A technology CEO went viral for posting a crying selfie along with a layoff announcement, effectively making his employees’ lost jobs all about himself.

In a LinkedIn post that has generated tens of thousands of interactions, Braden Wallake — the CEO of startup HyperSocial — said that he made an unspecified decision in February of this year and “stuck with that decision for far too long,” ultimately resulting in the need to let go “a few of our employees.”

“This will be the most vulnerable thing I’ll ever share. I’ve gone back and forth whether to post this or not,” Wallake wrote. “I’ve seen a lot of layoffs over the last few weeks on LinkedIn. Most of those are due to the economy, or whatever other reason. Bear? My fault.”

Beyond the mention of the layoffs, Wallake continued groveling before posting a picture of himself with red eyes and tears streaming down his face.

“I know it isn’t professional to tell my employees that I love them. But from the bottom of my heart, I hope they know how much I do. Every single one. Every single story,” he said. “Every single thing that makes them smile and every single thing that makes them cry. Their families. Their friends. Their hobbies. I’ve always hired people based on who they are as people. People with great hearts, and great souls. And I can’t think of a lower moment than this.”

Users had mixed feelings, with some applauding Wallake’s willingness to be “vulnerable”” and others raising an eyebrow at the highly emotional post.

“I was completely unready and amazed by this level of hyper-vulnerability on full display alongside a heartfelt message,” one user said. “In my Southern American culture, the mere sight of a man crying seems cliche, mushy, and overtly sentimental… But what does it say about American culture that a man who openly cares deeply for others is automatically assumed to be weak-kneed and powerless or utterly fake?”
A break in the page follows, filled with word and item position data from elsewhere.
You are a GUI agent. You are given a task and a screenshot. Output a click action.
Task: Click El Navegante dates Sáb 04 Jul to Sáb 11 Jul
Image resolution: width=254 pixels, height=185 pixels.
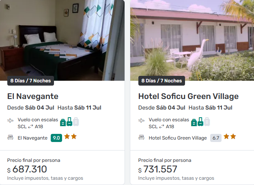[x=54, y=108]
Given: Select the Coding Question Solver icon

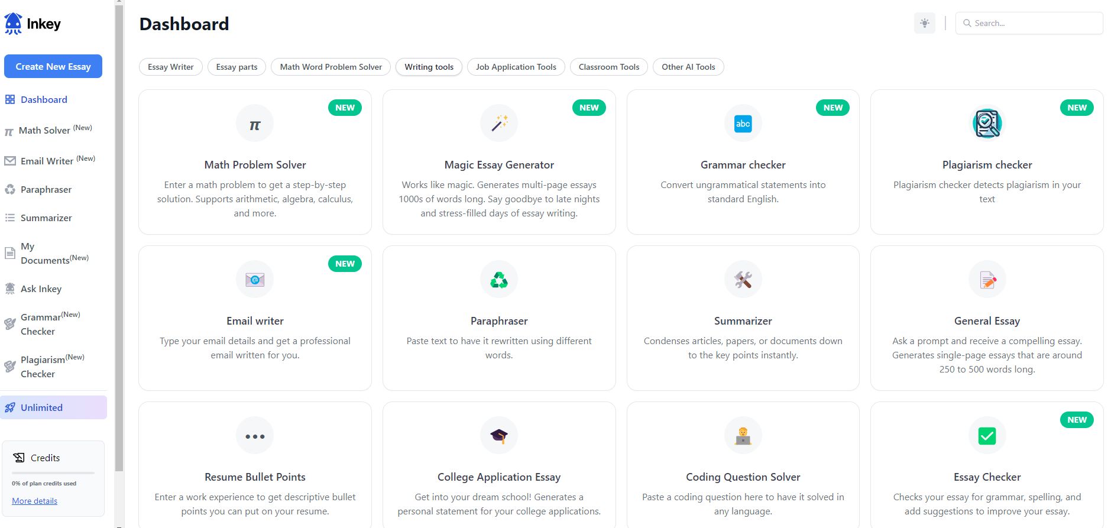Looking at the screenshot, I should point(743,435).
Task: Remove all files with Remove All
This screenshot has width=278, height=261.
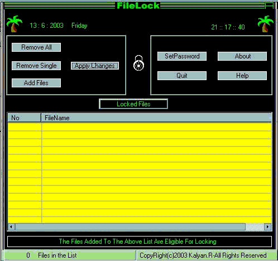Action: coord(36,47)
“Sigh… all of us have grown up here. No one expects to always be protected from layoffs and no one expects leadership to make the right decisions all of the time,” another user commented. “Great that you want to own up to your mistakes but that’s between you and your team. Your personal sadness and attempt to convince strangers that you ‘love’ your employees is useless to the people you fired. They get that it’s part of navigating a career.”

In a follow-up comment, Wallake shared a bizarre post from Noah Smith — one of the employees he laid off — praising the executive for “putting his heart on the line” and having a “positive outlook on life.” Wallake garnered even more ire for sharing the praise.

“Absolute peak LinkedIn,” a third commenter said. “Not only do you fire the guy and use his loss for some clout chasing, you then invite him back for a chat because the validation from the first act wasn’t enough.”

At the end of last year, Better.com CEO Vishal Garg was the subject of criticism for firing more than 900 employees via Zoom mere weeks before Christmas — as well as working to ensure that the employees only receive one week of severance pay.